A heuristic algorithm solving the mutual-exclusivity sorting problem
Abstract:
Binary (or boolean) matrices provide a common effective data representation adopted in several domains of computational biology, especially for investigating cancer and other human diseases. For instance, they are used to summarise genetic aberrations—copy number alterations or mutations—observed in cancer patient cohorts, effectively highlighting combinatorial relations among them. One of these is the tendency for two or more genes to not be co-mutated in the same sample or patient, i.e. a mutual exclusivity trend. Exploiting this principle has allowed identifying new cancer driver protein-interaction networks and has been proposed to design effective combinatorial anti-cancer therapies rationally. Several tools exist to identify and statistically assess mutual-exclusive cancer-driver genomic events. However, these tools need to be equipped with robust/efficient methods to sort rows and columns of a binary matrix to visually highlight possible mutual exclusivity trends.

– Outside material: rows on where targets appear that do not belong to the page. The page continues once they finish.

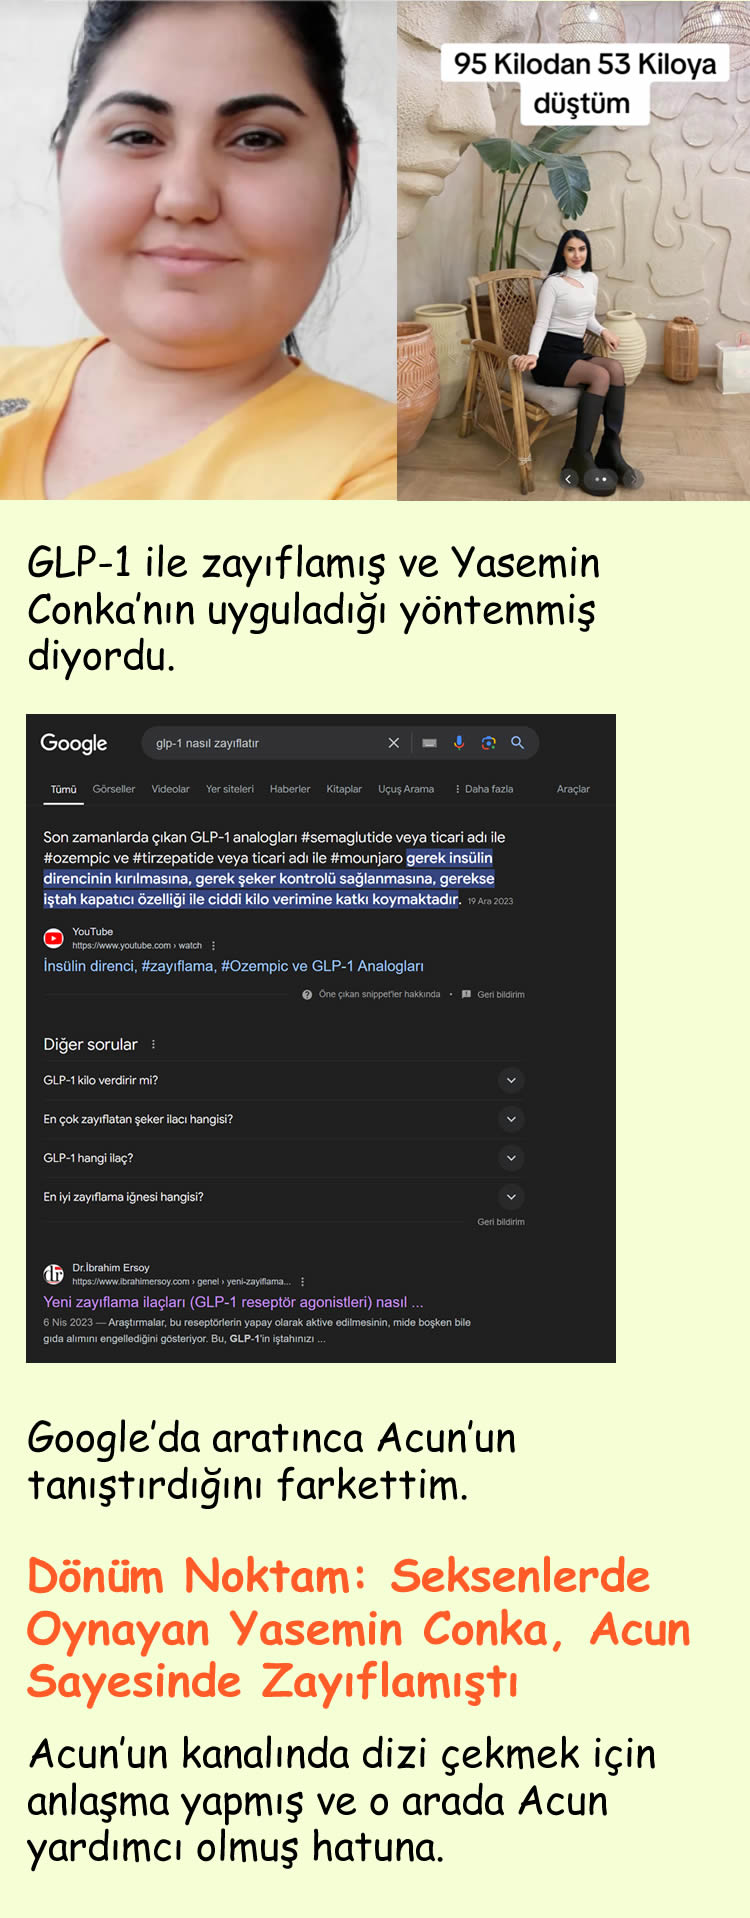Image resolution: width=750 pixels, height=1918 pixels.
Task: Click the Google logo in search page
Action: pos(73,743)
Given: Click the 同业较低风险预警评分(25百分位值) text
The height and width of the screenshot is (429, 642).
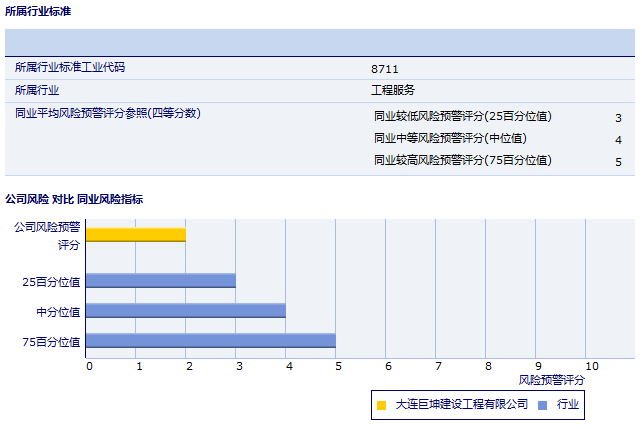Looking at the screenshot, I should (462, 117).
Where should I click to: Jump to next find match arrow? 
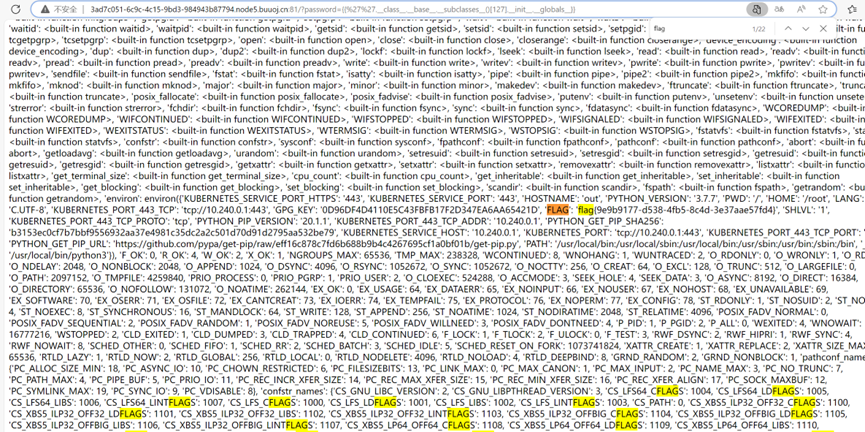point(804,29)
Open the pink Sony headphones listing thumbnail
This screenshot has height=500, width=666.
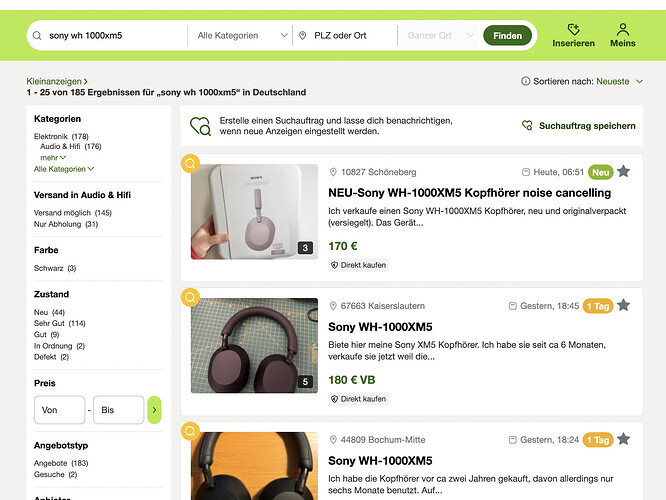pyautogui.click(x=254, y=211)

Here, we forMalise the mutual-exclusivity-sorting problem and present MutExMatSorting: an R package implementing a computationally efficient algorithm able to sort rows and columns of a binary matrix to highlight mutual exclusivity patterns. Particularly, our algorithm minimises the extent of collective vertical overlap between consecutive non-zero entries across rows while maximising the number of adjacent non-zero entries in the same row. Here, we demonstrate that existing tools for mutual exclusivity analysis are suboptimal according to this criteria and are outperformed by MutExMatSorting.
Supplementary data are available at Bioinformatics online.